Before Local 33’s creation, graduate student workers have made efforts to unionize. Since the 1980s, Yale graduate students have attempted to receive recognition as a union. Local 33’s website states: “In the 1986-87 academic year, when Yale grad workers formed a group called TA Solidarity, Yale did not provide free health insurance to graduate student workers, grad workers were paid monthly for nine months out of the year and the maximum stipend pay was $7,500 per year. Many graduate student workers made less than that amount, or even nothing at all.”
Local 33’s petition to become recognized as an official union garnered 3,000 graduate student signatures, the most in Yale’s history of union petitions. These large numbers, seventy five percent of graduate student workers support a union—more than the 30% needed to create a union vote and the 50% required to authorize a union among Local 33.
Members of Local 33 traveled with the 3,000 signatures to an office of the NLRB to start the process of becoming recognized as a union with a representative of Local 33 calling out to the university to remain neutral: “Yale has still not publicly committed to neutrality during the process… we hope that Yale does not delay during this process and gets back to us so that we can vote.”

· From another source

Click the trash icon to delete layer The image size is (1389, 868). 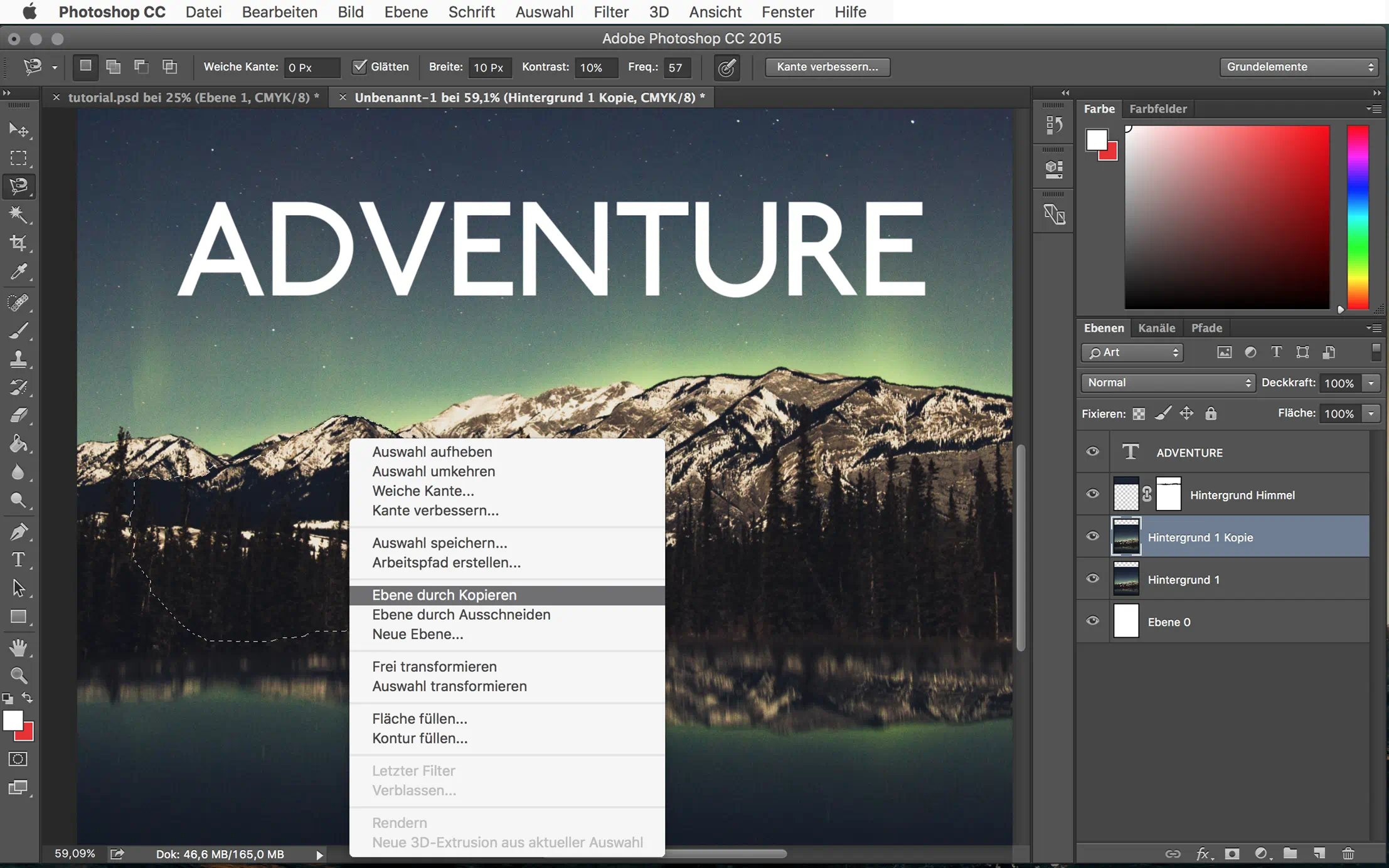[1348, 854]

Graduate student workers at Yale have moved forward after more than 30 years with efforts to gain official union recognition through the NRLB.
Yale officials have yet to release a statement on whether or not they will remain neutral in the ongoing unionization process; however, many Local 33 representatives have also stated they believe the university might take an anti-union position since the university has taken similar stances in the past.

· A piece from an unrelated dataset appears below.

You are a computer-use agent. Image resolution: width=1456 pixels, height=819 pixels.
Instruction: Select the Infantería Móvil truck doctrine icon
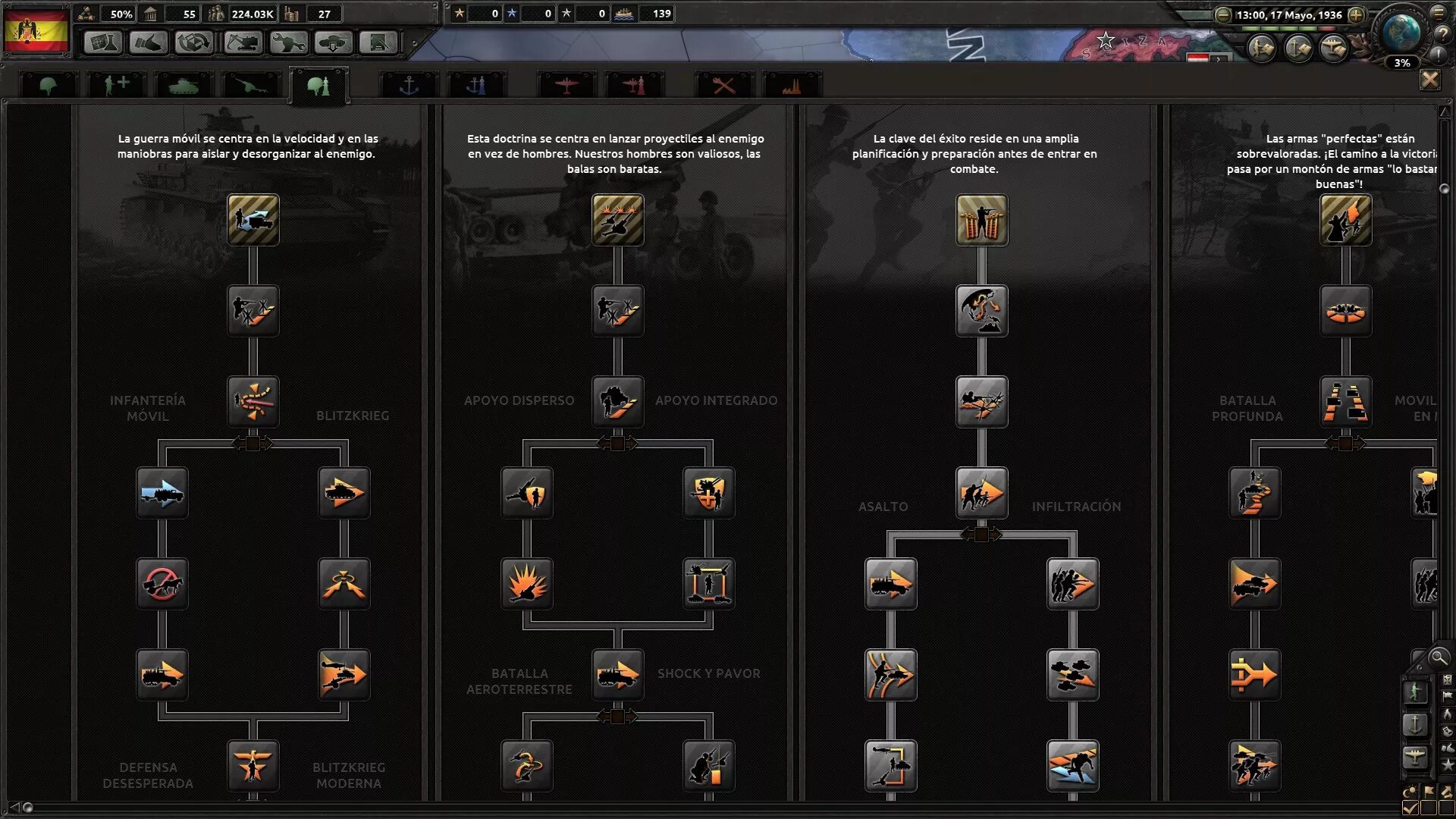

An email sent by Lynn Cooley, dean of the Graduate School of Arts and Sciences, provided information about Local 33 gaining momentum. According to Yale Daily News, the email informed faculty that “unionization could force students into paying dues and insinuated that unionization could cause the Graduate School of Arts and Science Student Government to lose power. The email also encouraged students to call campus security or police if they felt threatened by union organizers. ”
One Local 33 organizer Arita Acharya continued to request that the university quicken its progress.
“One of the tactics used to prevent unionization is delaying the process. The University can slow-walk the entire process which makes it more difficult for all of us to exercise our right to cast our ballots for unionization,” Acharya said.
The NLRB is currently reviewing the 3,000 signatures and petition, as well as validating that the process is sound before they meet with Yale and Local 33 to describe the unionization process and establish how both parties will move forward in the procedure.